Data records:
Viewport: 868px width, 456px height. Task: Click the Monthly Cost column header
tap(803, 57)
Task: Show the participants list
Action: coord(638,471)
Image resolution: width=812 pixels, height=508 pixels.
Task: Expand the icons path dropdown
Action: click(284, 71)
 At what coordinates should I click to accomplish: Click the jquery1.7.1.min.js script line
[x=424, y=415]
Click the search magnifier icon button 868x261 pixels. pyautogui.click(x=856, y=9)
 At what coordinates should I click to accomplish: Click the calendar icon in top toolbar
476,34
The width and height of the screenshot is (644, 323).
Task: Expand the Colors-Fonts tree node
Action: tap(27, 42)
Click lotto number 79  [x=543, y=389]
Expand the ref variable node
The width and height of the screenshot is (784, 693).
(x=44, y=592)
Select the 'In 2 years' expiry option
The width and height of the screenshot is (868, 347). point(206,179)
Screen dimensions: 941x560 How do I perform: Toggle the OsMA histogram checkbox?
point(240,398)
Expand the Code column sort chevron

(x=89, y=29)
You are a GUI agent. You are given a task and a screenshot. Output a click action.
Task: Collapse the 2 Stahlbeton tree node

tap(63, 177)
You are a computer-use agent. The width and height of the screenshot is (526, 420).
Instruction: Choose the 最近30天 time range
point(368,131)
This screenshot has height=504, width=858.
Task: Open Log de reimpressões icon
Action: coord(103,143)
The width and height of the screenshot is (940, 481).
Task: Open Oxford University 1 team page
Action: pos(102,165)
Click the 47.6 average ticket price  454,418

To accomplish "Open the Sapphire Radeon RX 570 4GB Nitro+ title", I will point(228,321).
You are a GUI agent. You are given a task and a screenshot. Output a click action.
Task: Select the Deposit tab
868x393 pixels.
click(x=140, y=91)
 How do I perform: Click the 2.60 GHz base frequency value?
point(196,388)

Exercise prompt: What you return should be exactly the lines above, starting at the one with "Expand the Code column sort chevron" and ending at the one with "You are a computer-use", and nothing else.

Expected answer:
Expand the Code column sort chevron

(x=89, y=29)
You are a GUI agent. You are given a task and a screenshot. Output a click action.
Task: Collapse the 2 Stahlbeton tree node

tap(63, 177)
You are a computer-use agent. The width and height of the screenshot is (526, 420).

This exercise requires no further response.